Data excerpts:
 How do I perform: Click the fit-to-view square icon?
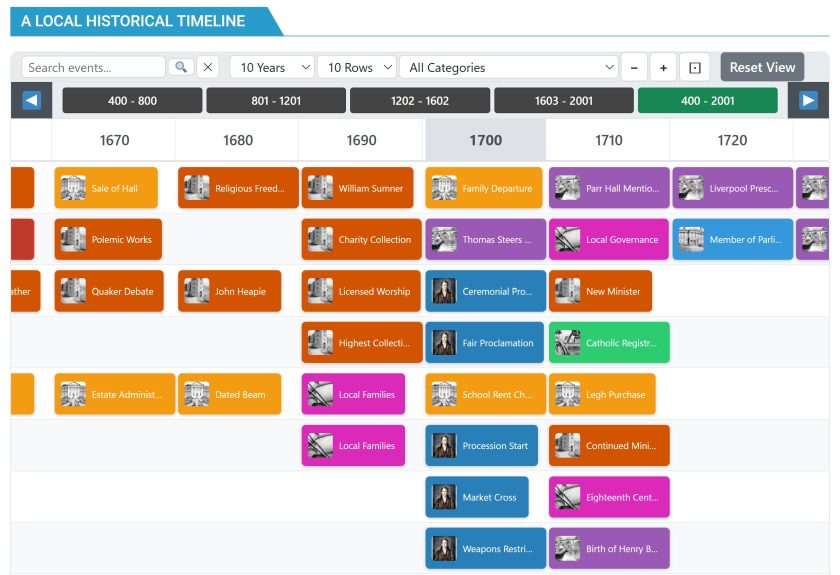coord(695,68)
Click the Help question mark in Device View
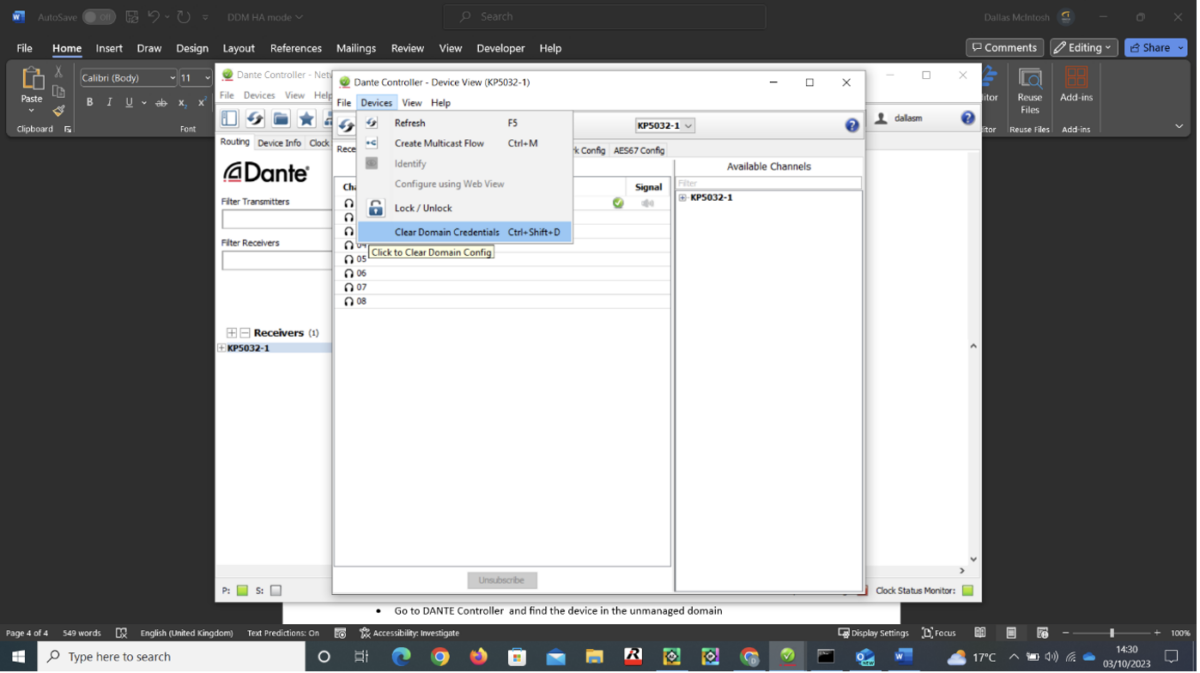Viewport: 1200px width, 673px height. (x=852, y=125)
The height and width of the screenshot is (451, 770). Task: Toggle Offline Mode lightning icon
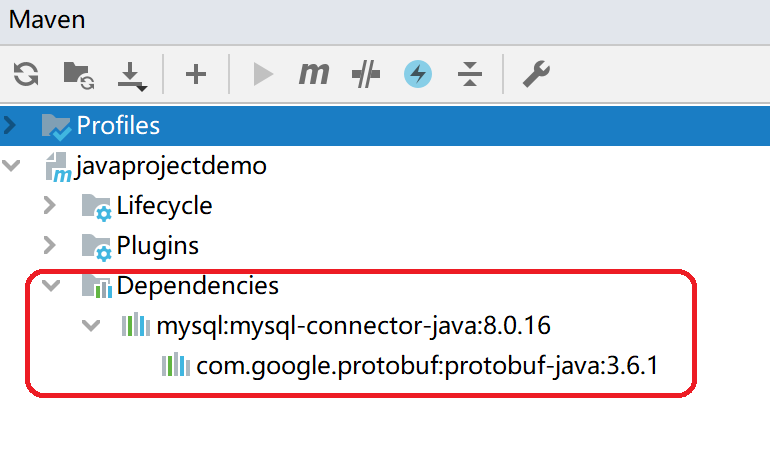click(x=418, y=73)
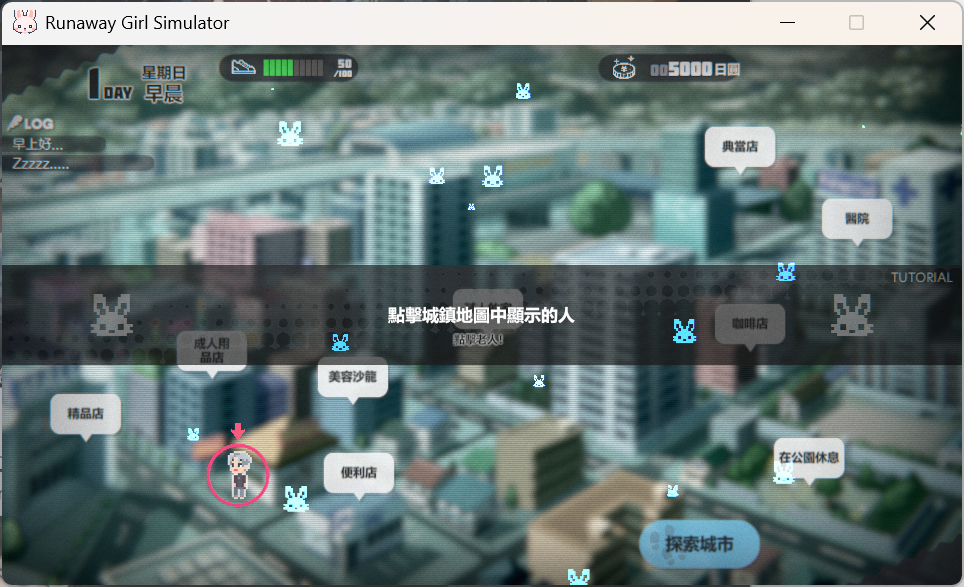Click the 點擊城鎮地圖中顯示的人 tutorial banner text
Screen dimensions: 964x587
(481, 315)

■ EXERCISE PROMPT
Your task is to repeat the entries above exactly, omitting the pictures.

■ ANSWER TO THIS EXERCISE
 How do I perform: Click the fit-to-view square icon?
coord(695,68)
Click the Help question mark in Device View
Viewport: 1200px width, 673px height. (x=852, y=125)
The height and width of the screenshot is (451, 770). Task: Toggle Offline Mode lightning icon
click(x=418, y=73)
Click the 點擊城鎮地圖中顯示的人 tutorial banner text
Screen dimensions: 964x587
(481, 315)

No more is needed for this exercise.